Complete the following →
1: Decide whether each statement agrees with the branding article that follows. Answer yes or no for each, and quote the deciding words of the article. (a) Advertising agencies and marketing firms spend about 6.8 billion dollars a year on market research. (b) The author credits Ralph Lauren's name change as the main cause of his business success. (c) Ralph Lauren's ads were about selling clothes.
2: Write a continuation of the article on branding and perception, starting right after its final sentence.

Page extract →
— begin —
Does Your Target Audience Know Your Brand?
Here is a short exercise I often share with my clients about brands:
1. Quickly. Think of a car. What image comes to mind?
2. Quickly. Think of an airline. What company comes to mind?
3. Quickly. Think of a Realtor. Who comes to mind?
Whatever answer came to mind is the company that owns your mindshare. The brands that own the largest real estate (mindshare) in your head are the ones that have been most successful in infiltrating your subconscious mind. Now I am no brain research expert, but there have been thousands of studies done that explain how people make purchasing decisions. Advertising agencies and marketing firms spend approximately 6.8 billion dollars annually on market research. They use the information to analyze buying behaviors. Have you ever had a musical tune stuck in your head from a commercial? That’s branding. Have you ever bought something just based on the logo? That’s branding. Have you bought brand name shoes, accessories or clothes because they were popular? That’s branding.
Perception Realities and Truths
It’s important to understand how your target audience perceives your brand because their perception is their reality and one’s reality is what they believe to be true. Whether their reality is right or wrong, good or bad is irrelevant because you can’t control what your customers will believe to be true or false. In other words, you cannot control what or how your customers think. However, you can influence their thoughts or perceptions of you, your products, services, and your company. It is from their perceptions and thoughts that they will base their reality and formulate what they believe to be true or false about your brand and your business.
Is Your Perception your Reality?
To make the point of perception clear, here is an example. Ever heard of a guy name Ralph Lauren? He is known for his famous Polo clothing brand. What most people don’t know is that his real name was Ralph Lifshitz. Well, when Ralph was a young man, he had aspirations of becoming a gazillionaire. Understanding the psychology of perceptions and realities, he knew that he’d have a hard time convincing the world to buy anything with the word Lifshitz on it. So, he legally changed his name to Lauren. Well, Lifshitz’s dreams came true. As of 2010, Forbes estimates his wealth at 4.6 billion, which would make him the 173rd richest person in the world. Did changing his name attribute to his overwhelming business success? I think not. It takes a lot more than a name change to grow a successful business, but I think it certainly helped him along the way. One thing is blatantly clear about Ralph Lauren. He understood the power of perceptions. He built an empire from images and ads of affluent lifestyles. Even though his target audience did not represent the super affluent that were portrayed in his Polo ads, they nevertheless perceived a strong a connection with them. Now, I am not here to promote manipulative advertising or disingenuous marketing. We all know that most ads are designed to exploit human insecurities. The point I am making is that if you are crystal clear on the message you are sending to your target audience, then you have a much better chance of building a successful business. Ralph Lauren was clear about his brand. He wasn’t selling clothes in his ads. He was selling a lifestyle that people aspired to live. In other words, he was really good at influencing the perceptions of his target audience.
— end —
Record list →
— begin —
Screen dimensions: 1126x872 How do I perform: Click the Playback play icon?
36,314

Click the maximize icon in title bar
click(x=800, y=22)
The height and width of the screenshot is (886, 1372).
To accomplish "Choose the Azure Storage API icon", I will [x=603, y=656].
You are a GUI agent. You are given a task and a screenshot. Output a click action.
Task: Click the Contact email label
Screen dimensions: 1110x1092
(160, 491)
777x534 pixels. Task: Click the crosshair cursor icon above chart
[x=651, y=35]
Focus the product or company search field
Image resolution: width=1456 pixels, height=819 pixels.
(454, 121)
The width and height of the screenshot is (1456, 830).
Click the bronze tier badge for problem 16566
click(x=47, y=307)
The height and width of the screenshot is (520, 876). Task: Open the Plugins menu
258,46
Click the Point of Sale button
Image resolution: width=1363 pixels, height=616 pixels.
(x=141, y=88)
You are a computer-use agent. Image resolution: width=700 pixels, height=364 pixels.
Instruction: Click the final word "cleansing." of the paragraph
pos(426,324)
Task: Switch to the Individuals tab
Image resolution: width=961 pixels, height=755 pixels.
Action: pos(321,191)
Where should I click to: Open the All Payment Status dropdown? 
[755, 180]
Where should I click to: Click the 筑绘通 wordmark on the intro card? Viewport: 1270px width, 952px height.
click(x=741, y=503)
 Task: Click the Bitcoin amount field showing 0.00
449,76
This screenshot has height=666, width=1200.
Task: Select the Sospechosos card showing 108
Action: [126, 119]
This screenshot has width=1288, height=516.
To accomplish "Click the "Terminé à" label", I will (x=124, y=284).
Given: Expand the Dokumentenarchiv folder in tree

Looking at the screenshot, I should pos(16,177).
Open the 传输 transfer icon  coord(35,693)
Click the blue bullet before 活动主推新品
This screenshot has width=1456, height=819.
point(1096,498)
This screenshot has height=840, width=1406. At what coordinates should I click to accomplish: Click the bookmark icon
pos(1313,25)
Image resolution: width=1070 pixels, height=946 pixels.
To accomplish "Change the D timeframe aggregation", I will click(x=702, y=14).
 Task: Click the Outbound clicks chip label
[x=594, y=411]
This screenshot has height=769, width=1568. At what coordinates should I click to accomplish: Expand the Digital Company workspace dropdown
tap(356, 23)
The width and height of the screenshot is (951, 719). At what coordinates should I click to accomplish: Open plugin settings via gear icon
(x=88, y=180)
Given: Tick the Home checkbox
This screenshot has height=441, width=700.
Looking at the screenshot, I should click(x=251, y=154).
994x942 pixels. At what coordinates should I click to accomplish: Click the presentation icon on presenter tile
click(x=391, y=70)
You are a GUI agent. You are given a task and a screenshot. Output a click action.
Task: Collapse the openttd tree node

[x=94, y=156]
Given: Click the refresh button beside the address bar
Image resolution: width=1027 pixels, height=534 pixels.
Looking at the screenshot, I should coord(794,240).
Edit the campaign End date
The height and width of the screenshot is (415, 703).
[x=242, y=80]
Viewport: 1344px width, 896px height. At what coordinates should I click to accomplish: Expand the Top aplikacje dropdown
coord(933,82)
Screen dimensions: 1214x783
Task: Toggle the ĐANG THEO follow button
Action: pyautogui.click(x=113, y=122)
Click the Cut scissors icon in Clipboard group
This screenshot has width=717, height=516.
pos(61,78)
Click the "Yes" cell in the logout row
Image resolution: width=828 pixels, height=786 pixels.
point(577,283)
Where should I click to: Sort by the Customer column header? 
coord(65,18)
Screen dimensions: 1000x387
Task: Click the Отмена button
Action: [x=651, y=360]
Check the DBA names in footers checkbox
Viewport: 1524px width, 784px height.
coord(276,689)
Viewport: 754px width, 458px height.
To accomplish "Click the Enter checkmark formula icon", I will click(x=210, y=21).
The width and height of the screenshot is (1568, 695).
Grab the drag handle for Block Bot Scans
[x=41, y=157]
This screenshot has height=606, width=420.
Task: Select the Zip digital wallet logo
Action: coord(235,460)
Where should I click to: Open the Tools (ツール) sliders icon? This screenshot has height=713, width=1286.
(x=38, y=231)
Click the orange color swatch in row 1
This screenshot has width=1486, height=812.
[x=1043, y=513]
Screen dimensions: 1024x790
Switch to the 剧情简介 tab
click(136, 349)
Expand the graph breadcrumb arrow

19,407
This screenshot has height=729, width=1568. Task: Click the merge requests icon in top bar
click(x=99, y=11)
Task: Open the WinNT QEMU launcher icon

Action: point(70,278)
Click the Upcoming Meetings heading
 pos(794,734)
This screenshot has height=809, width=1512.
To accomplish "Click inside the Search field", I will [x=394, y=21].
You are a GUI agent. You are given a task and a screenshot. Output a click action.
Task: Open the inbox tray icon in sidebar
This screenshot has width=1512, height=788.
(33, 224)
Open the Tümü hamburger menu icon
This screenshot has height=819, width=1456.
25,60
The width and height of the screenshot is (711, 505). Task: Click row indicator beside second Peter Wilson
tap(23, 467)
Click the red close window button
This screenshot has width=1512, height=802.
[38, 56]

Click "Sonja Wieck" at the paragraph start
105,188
— end —
Set of answers →
1:
(a) Yes: "Advertising agencies and marketing firms spend approximately 6.8 billion dollars annually on market research."
(b) No: "Did changing his name attribute to his overwhelming business success? I think not."
(c) No: "He wasn’t selling clothes in his ads."

2:
What Motivates Your Target Audience To Buy?
A few years ago, when I started using Twitter, I kept getting the #Follow Friday hashtag on Twitter as the person who is sweet, inspiring, and nice. Well, that was fine, but the problem with that was that no one was thinking of me as the person they looked to for business advice. As the owner of an online business training company, that was not good. I then realized that I hadn’t really been paying attention to how I was being perceived on Twitter. I just assumed that everyone who was following me on Twitter knew I had an online business training company because it said so on my bio. What that experience taught me was that I needed to change the type of content I was posting on Twitter. I then began to post less of the inspirational and uplifting quotes I loved to share and more useful small business and entrepreneurial related information. Within six weeks, I began to see much different commentaries for the #Follow Friday hash tag under my name @BrendaHorton. The comments were more in alignment with my online business training company. I knew that my changes were effective when a Hewlett Packard representative contacted me on behalf of their small business division to discuss a product they were launching for the small business community.
At the risk of oversimplifying the psychology behind marketing and brands, I hope you found my explanations relevant and useful to your small business. Do you know how your target audience perceives you? Is your company the first name that pops into the mind of your target audience when they are thinking of buying what they need in your industry? How can you improve upon your brand? What are your thoughts on brands, perceptions, and realities? Please leave your comments below. I’d love to hear from you. If this is your first time stopping by, be sure to subscribe to my blog. I write a blog post about once a week on business tips and strategies.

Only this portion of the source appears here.